Что-то смутно забелело в разрытой земле, и Матевосян, быстро нагнувшись, поднял какой-то предмет. То была часть человеческого черепа. Почти в самой середине кости чернело пулевое отверстие с зазубренными краями. Молча инженер смотрел на эту находку, и лишь лицо его заметно побледнело да чуть-чуть дрожала ладонь, на которой лежала кость.
– Кто-то из наших, – глухо проговорил он. – Фашисты своих хоронили в городе.
Он поднял голову и обвёл столпившихся вокруг него солдат глазами, в которых стояли слезы.
– Их тут, под камнями, много лежит, – дрогнувшим голосом сказал он.
Никто не ответил ему – все чувствовали, что слова сейчас не нужны. Но по лицам молодых солдат было видно, что все услышанное и увиденное сегодня надолго запало им в душу.
Когда все тесной толпой направлялись к машинам, ожидавшим солдат, старшина Борис Орлов, сверхсрочник, прослуживший здесь, в Бресте, после войны около десяти лет, рассказал о том, как однажды он встретил тут, в крепости, одного из её бывших защитников.
Было это в 1951 или 1952 году летом. Группа солдат под командой Орлова работала в западной части Центрального острова, когда, проскочив мост через Мухавец, в крепость въехала легковая машина – такси из города. Машина остановилась у Холмских ворот, и из неё вышел офицер. Сняв фуражку и озираясь по сторонам, он медленно пошёл вдоль казарм в сторону Тереспольской башни, неподалёку от которой работали солдаты Орлова.
Офицер остановился у развалин Тереспольской башни. Это был майор лет сорока, с заметной проседью в тёмных волосах и со строгим, резко очерченным лицом. На груди его тесно в два ряда пестрели ордена и медали.
Майор долго стоял с непокрытой головой, пристально глядя на камни развалин и, видимо, не замечая солдат. Те, в свою очередь, без особенного любопытства поглядывали на незнакомого им командира. Офицеры, ехавшие служить за границу или возвращавшиеся на Родину из оккупационных войск, нередко в ожидании поезда приезжали с вокзала осмотреть крепость, о которой ходили такие удивительные рассказы. Солдаты уже привыкли к подобным посетителям.
Но то, что произошло затем, было не совсем обычным и невольно привлекло внимание солдат к приезжему.
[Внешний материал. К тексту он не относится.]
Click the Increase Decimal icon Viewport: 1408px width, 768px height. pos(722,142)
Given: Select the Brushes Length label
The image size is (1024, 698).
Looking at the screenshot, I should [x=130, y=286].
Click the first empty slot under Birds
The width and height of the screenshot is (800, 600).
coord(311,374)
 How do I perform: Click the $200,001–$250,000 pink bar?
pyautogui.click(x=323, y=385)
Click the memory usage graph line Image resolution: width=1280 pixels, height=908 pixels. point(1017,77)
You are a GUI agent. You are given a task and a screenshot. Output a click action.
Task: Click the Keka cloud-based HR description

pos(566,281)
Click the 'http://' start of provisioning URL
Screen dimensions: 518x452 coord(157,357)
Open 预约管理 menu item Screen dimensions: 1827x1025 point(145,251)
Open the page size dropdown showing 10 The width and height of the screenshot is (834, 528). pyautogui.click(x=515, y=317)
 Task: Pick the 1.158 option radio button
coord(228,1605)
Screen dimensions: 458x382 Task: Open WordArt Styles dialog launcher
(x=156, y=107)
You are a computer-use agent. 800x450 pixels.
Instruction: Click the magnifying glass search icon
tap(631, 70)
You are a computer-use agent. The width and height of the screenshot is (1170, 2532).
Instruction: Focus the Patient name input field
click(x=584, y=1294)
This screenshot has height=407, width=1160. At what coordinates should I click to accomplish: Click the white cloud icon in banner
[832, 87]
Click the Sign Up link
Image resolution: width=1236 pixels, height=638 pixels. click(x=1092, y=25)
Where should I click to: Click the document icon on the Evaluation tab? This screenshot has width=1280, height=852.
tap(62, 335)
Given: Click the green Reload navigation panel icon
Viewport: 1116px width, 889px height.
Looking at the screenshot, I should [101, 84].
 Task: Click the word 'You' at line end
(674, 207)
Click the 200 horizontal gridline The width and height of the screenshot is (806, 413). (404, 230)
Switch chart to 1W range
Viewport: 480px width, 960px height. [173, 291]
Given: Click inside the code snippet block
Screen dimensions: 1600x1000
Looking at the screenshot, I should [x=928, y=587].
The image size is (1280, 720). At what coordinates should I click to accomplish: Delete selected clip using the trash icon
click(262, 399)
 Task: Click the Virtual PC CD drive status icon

Незнакомый майор вдруг тихонько опустился на колени и потом приник украшенной орденами грудью к пыльным буровато-серым камням развалин, закрыв лицо руками. Громкие, неудержимо рвущиеся наружу рыдания донеслись до солдат.
Старшина и два бойца тотчас же подошли к офицеру.
«Что с вами, товарищ майор?» – участливо спросил Орлов.
Майор, вздрогнув от неожиданности, оглянулся. При виде бойцов он овладел собой и встал с земли. Лицо его было мокро от слез.
«Мы дрались здесь в сорок первом», – прерывающимся голосом ответил он.
Солдаты с сочувствием и живым любопытством смотрели на майора, как бы ожидая, что он заговорит о тех памятных ему днях. Но майор больше не сказал ничего. Он постоял ещё несколько минут, вытер платком глаза, надел фуражку и, козырнув солдатам и старшине, быстро пошёл к машине.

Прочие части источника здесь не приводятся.